Week of 12 October 2020
Carbon emissions declined during COVID… but it’s still not enough. Institutional investors are responding with specific 2025 emissions reduction targets
COVID-19 lockdowns resulted in an 8.8% decrease in global carbon dioxide (CO2) emissions in the first half of 2020 compared to the same period in 2019—a greater magnitude than during previous financial crises or World War II—according to a new study published in Nature Communications. But the study’s authors cautioned that this incidental decline is unlikely to make a major dent in the pace of global warming, signaling that curbing climate change will not happen by accident. Economic actors are taking note; most recently, the UN-convened Net-Zero Asset Owner Alliance, comprising 30 institutional investors representing US$5 trillion in assets under management, launched its draft 2025 emissions reduction targets for public consultation.
- While companies were some of the first entities to set net-zero greenhouse gas emissions targets, financial actors are quickly jumping onboard (though not without some controversy).
- With the rise in regulatory proposals on climate disclosure and growing recognition that climate change could undermine the stability of our financial system, it is clear that investor action is a fundamental force behind reducing emissions globally.
- Roger Baneman of non-profit environmental advocacy organisation the Natural Resources Defense Council aptly sums up what this might look like: “[T]he reshaping of our economy to address the consequences of climate change will require huge changes in investment.

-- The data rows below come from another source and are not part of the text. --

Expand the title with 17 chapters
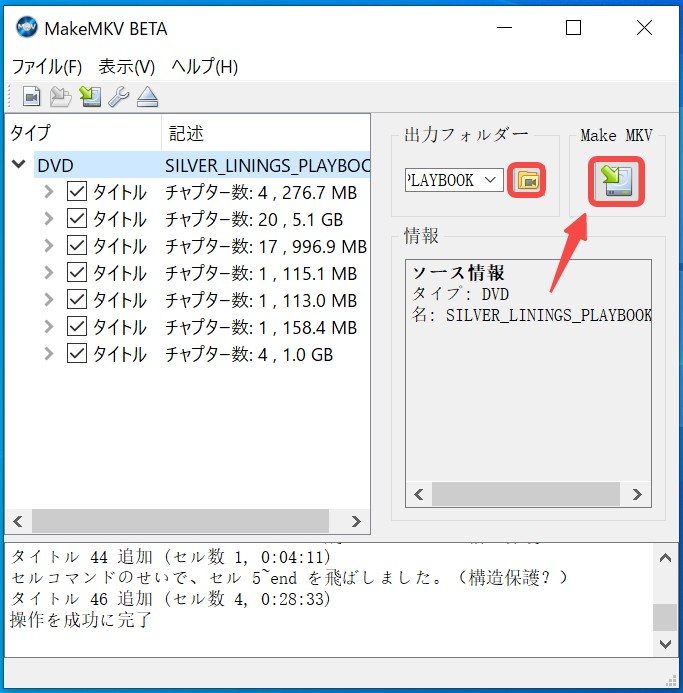The width and height of the screenshot is (683, 693). click(x=49, y=246)
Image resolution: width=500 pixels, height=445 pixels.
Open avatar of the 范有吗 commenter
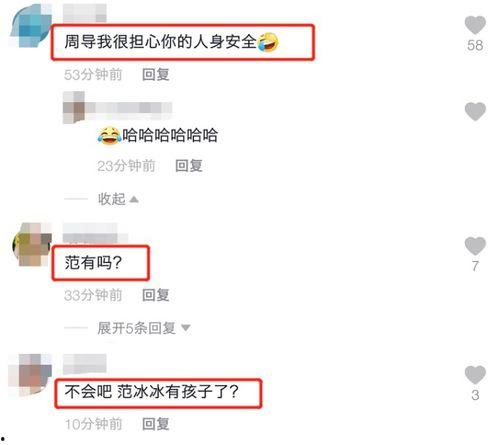pos(32,244)
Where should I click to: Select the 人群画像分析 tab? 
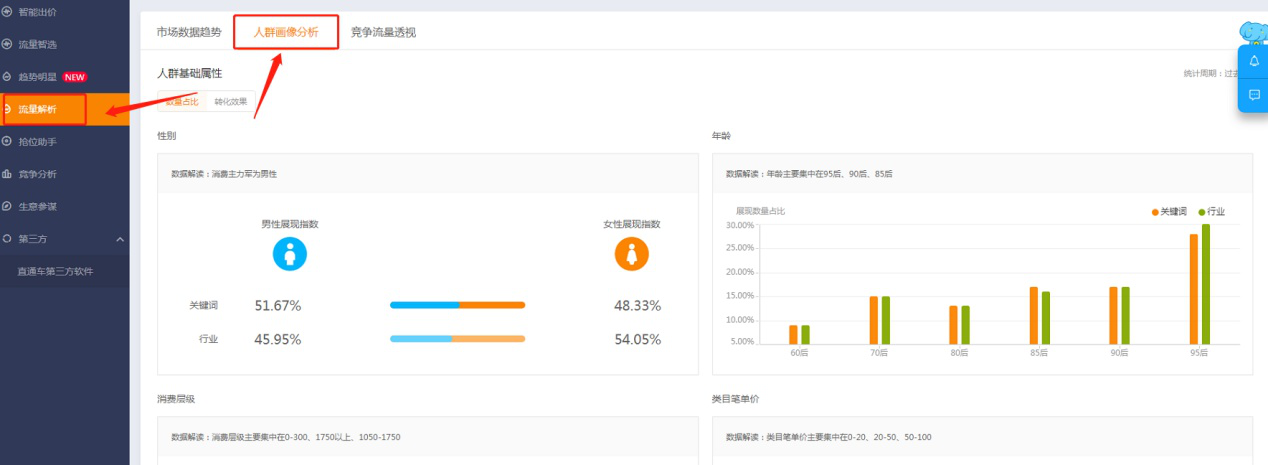(286, 32)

But this can happen only if the power of the financial markets is harnessed in this effort. Investment through government spending will not nearly be enough. However, to cause this massive change in investment, there must be market signals to motivate the relevant financial players, such as operating companies, investors, lenders, and insurers. By including climate change in the risks they regulate, financial regulators will help create these market signals.”
- What’s more, by opening up its draft 2025 protocol to public review and feedback (find the consultation form here), the Net-Zero Asset Owner Alliance illustrates the point that financial actors and companies should not set such goals unilaterally. As a matter in which all of society has a stake, everyone should be empowered to shape the transition to a net-zero economy.

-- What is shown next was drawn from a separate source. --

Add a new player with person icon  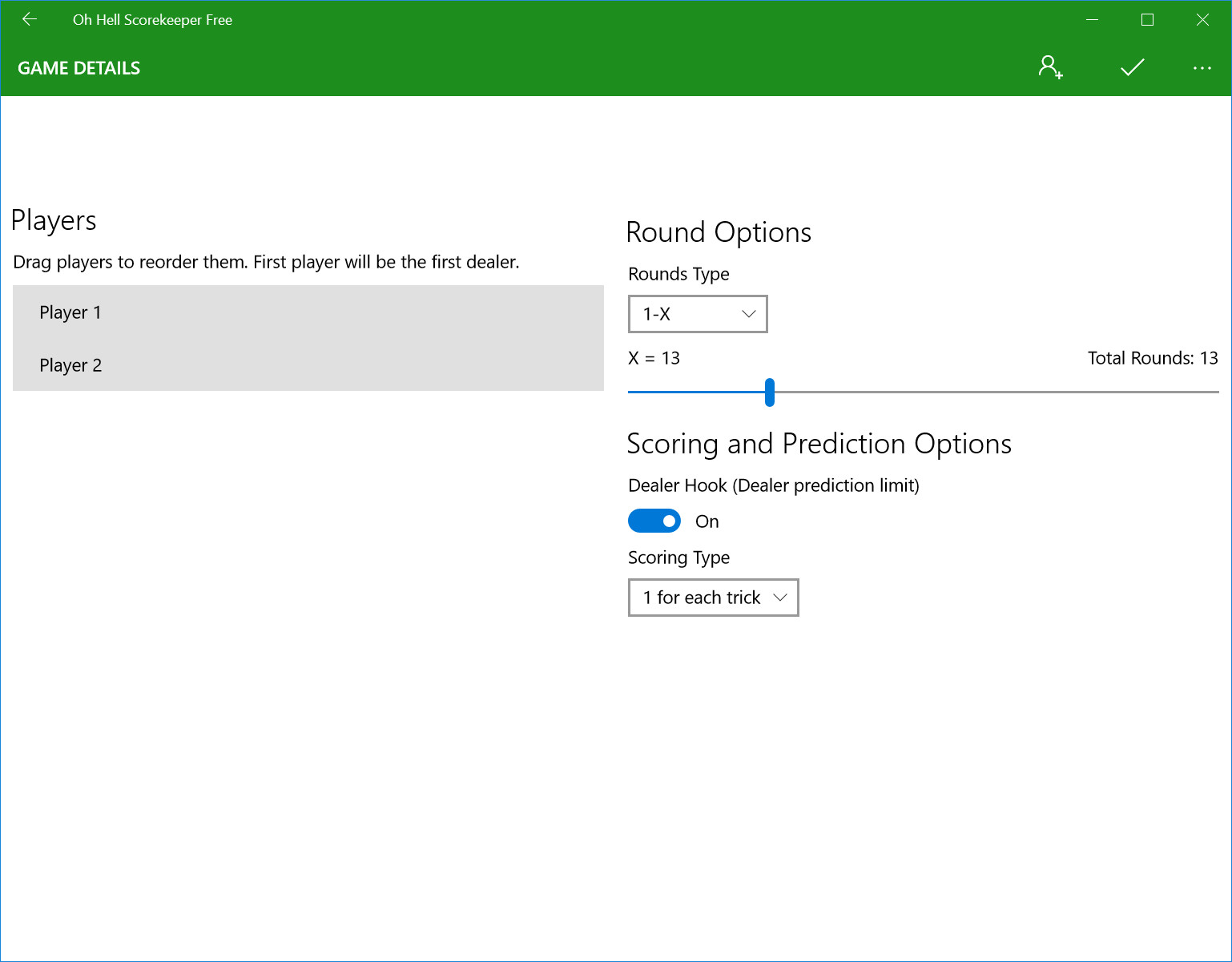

What is the Net-Zero Asset Owner Alliance and what is it committing to?
- The Net-Zero Asset Owner Alliance is made up of 30 institutional investors across the globe, with US$5 trillion in assets under management. The Alliance is committed to reaching net-zero greenhouse gas emissions in their investment portfolios by 2050. Members include Allianz, AXA, Aviva, CalPERS, Swiss Re, Nordea Life and Pension and the Church of England, among others.
- With the launch of its Draft 2025 Target Setting Protocol, the Alliance is pledging a 16% to 29% reduction in CO2 emissions by 2025, towards its ultimate goal of net-zero emissions by 2050
- Investors set targets in four areas:
- (1) Sub-portfolio targets—“asset classes where credible methodologies and sufficient data coverage exist today”; this will later be termed “Portfolio targets” as data evolves to cover all types of assets;
- (2) Sector targets—based on intensity of emissions and prioritising the highest emitting sectors: Oil & Gas, Utilities, Transport (civil aviation, shipping and road transport), and Steel;
- (3) Engagement targets—focused on the “top 20 emitters or those responsible for 65% of their portfolio emissions which do not already have Paris-Aligned business transition commitments”; and
- (4) Financing transition targets—” broad, long-term targets which contribute to the net-zero economy.”
- Alliance members are also committing to push public policy on climate change, including “embedding net-zero by 2050 in the post-COVID19 economic recovery framework,” sector-specific policies, and mandatory climate reporting.